Origine et histoire du Viaduc des Fades
Le viaduc des Fades a été construit par les anciens établissements Cail pour permettre à la ligne de Volvic à Lapeyrouse de franchir la vallée de la Sioule ; il s’inspire du modèle du viaduc de Tardes réalisé par Eiffel en 1883. Ouvrage « mixte », il associe un tablier métallique droit posé sur deux piles en maçonnerie qui forment, avec les culées, trois travées. Les piles, de plan rectangulaire et à section décroissante vers le sommet, sont couronnées d’une rangée de consoles évoquant des mâchicoulis ; le tablier est une poutre en treillis à deux niveaux dont le longeron repose sur les piles au moyen de patins surélevés. Une passerelle piétonnière se développe au nu inférieur du tablier et est accessible par une trappe ; au sud, le viaduc rejoint le flanc de la vallée par une culée en maçonnerie percée d’une arche, tandis qu’au nord une pile et un petit tablier reproduisent en réduction la structure des travées principales. Situé entre Sauret-Besserve et Les Ancizes-Comps, dans le Puy-de-Dôme, il demeure le plus haut pont ferroviaire de France et ses deux piles en maçonnerie, qui culminent à plus de 92 mètres hors fondations, constituent encore le record mondial dans leur catégorie. Le viaduc dessert la ligne de Lapeyrouse à Volvic (tronçon de la relation Clermont-Ferrand–Montluçon via les Combrailles) ; son exploitation a été suspendue le 9 décembre 2007 par la direction régionale de la SNCF pour des raisons de sécurité et la ligne est aujourd’hui neutralisée au titre de son statut domanial.
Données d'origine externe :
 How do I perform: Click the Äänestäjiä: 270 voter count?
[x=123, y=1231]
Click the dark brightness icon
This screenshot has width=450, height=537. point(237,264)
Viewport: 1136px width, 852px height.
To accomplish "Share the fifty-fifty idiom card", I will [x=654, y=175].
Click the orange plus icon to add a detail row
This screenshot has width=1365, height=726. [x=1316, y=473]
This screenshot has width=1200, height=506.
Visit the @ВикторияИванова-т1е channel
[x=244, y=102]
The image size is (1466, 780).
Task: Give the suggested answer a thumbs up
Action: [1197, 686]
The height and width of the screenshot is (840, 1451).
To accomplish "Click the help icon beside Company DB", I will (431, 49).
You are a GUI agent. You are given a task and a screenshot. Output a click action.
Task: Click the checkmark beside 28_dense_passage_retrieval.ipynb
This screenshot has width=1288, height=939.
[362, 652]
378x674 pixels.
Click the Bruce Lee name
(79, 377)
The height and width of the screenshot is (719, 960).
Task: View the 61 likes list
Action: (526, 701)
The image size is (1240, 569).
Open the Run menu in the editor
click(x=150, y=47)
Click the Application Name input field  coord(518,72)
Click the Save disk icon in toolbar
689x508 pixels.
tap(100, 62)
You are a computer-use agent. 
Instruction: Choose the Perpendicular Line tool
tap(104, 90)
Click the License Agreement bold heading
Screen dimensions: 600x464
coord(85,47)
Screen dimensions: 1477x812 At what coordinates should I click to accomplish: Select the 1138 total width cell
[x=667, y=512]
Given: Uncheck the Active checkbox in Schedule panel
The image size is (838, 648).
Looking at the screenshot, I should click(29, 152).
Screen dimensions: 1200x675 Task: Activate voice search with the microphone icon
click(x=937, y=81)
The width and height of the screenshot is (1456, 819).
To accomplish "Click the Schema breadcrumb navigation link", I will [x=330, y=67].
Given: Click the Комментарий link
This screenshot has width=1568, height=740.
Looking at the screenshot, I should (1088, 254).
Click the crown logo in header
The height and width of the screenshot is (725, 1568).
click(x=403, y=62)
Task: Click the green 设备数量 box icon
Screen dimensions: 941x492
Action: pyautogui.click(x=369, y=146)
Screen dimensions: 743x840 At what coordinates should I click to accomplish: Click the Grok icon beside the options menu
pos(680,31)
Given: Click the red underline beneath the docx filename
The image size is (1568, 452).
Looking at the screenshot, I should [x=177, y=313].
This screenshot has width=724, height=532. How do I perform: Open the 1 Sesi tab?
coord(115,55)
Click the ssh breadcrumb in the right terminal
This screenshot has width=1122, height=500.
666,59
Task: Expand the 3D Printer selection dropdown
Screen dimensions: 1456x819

Le toponyme « Fade » dérive de l’occitan fada, « fée », et a donné lieu à des légendes locales : l’écrivain Benezet Vidal rapporte dans Jan Combralha une tradition selon laquelle des fées vivraient sur les berges de la Sioule, et une autre variante raconte que deux sœurs, à la fin de leur vie, auraient financé la construction d’un petit pont local baptisé « pont des Fadas », nom qui se serait étendu au lieu puis au viaduc.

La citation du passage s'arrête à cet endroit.